§ **TASK GOAL**
Go line by line through the data below, counting each one that has "computer", and give the final count only.

§ **ENTRIES SUPPLIED**
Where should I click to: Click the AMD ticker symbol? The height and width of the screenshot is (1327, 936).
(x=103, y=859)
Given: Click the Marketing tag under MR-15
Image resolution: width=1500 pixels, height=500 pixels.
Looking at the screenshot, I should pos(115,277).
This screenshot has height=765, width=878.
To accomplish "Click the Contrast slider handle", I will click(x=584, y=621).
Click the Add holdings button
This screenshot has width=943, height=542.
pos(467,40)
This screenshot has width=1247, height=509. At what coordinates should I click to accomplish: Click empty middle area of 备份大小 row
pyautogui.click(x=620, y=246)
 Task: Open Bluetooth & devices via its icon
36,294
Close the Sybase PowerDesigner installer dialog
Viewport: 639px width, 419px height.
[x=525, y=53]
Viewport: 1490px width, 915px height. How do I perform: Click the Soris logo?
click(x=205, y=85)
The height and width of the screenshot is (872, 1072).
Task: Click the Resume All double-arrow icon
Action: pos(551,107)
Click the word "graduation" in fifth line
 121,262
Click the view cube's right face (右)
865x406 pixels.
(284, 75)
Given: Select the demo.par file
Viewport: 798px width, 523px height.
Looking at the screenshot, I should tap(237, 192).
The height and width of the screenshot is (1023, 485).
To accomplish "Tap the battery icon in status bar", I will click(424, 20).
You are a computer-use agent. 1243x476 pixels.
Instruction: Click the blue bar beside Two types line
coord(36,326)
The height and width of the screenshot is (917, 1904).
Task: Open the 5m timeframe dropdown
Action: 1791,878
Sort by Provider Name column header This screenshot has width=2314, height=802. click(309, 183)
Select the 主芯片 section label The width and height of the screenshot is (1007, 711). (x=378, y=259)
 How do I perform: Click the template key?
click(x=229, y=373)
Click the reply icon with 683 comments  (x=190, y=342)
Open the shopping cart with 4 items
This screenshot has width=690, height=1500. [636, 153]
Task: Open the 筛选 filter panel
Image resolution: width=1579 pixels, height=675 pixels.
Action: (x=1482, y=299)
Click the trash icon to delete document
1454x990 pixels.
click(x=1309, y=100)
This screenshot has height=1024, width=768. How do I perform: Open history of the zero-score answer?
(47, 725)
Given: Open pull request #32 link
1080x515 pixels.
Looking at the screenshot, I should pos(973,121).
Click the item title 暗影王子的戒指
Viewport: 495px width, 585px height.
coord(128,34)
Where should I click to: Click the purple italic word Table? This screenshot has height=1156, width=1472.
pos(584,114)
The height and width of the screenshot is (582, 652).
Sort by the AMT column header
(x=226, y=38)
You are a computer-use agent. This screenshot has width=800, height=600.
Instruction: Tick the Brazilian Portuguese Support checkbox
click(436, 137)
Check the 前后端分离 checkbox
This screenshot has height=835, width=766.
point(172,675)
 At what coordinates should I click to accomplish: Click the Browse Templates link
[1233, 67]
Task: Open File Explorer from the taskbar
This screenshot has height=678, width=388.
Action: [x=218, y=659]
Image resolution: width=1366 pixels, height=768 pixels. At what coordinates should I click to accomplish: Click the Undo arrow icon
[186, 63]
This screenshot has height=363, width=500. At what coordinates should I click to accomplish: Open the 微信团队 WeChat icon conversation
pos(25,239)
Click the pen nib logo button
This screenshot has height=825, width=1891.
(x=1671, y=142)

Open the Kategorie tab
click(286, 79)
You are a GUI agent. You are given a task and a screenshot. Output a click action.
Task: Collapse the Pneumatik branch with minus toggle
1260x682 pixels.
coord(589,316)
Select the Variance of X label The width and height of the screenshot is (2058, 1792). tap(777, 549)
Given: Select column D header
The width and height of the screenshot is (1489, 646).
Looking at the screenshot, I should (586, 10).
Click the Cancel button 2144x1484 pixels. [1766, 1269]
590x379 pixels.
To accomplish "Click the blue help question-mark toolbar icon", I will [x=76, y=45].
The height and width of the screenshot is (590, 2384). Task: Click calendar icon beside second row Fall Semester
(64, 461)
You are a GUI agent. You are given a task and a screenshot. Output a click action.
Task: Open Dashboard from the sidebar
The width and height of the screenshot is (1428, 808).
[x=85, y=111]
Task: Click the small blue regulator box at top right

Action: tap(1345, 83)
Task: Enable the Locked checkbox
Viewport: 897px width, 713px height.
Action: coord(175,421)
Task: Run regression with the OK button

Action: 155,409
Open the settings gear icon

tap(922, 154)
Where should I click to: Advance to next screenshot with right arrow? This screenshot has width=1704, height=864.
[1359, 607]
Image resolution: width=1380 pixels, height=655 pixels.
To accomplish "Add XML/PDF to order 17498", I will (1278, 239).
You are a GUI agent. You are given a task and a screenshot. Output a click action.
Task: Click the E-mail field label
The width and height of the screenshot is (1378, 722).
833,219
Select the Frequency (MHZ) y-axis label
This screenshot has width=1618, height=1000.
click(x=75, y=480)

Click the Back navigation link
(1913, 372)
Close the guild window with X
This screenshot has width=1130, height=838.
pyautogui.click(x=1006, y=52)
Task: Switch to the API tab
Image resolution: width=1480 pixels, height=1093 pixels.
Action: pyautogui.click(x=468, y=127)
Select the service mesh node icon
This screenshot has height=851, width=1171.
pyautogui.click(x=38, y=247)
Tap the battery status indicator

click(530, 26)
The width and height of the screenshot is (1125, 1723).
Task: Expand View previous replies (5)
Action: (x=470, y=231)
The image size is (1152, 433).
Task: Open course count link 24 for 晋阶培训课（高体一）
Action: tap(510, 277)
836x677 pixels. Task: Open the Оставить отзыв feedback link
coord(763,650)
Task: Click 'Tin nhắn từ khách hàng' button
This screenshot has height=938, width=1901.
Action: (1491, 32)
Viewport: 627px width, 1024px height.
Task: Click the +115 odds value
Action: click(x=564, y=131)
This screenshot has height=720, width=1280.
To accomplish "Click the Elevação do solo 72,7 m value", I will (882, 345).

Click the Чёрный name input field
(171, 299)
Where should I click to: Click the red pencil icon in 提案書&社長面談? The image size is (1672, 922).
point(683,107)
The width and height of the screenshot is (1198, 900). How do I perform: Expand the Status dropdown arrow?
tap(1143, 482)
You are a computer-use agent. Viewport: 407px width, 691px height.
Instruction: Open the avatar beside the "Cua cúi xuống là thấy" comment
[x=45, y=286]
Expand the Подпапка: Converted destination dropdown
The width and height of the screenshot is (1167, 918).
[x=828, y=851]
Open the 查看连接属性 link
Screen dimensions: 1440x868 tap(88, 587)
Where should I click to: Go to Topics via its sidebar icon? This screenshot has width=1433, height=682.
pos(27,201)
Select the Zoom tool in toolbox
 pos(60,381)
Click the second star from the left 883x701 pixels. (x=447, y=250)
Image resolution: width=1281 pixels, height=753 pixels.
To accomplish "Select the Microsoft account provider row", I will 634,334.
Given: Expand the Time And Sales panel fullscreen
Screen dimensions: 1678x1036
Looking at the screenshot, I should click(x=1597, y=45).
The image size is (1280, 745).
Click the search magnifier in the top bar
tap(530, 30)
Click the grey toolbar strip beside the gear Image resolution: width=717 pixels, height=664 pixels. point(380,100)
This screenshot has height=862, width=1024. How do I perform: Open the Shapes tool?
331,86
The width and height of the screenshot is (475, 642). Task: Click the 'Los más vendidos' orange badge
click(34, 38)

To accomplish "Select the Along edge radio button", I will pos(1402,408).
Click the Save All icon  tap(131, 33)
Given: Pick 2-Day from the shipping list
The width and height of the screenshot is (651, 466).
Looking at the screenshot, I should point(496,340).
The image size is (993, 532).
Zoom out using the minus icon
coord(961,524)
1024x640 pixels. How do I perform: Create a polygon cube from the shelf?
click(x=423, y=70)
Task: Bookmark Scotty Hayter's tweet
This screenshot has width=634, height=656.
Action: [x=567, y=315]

§ **ANSWER FOR THE TASK**
3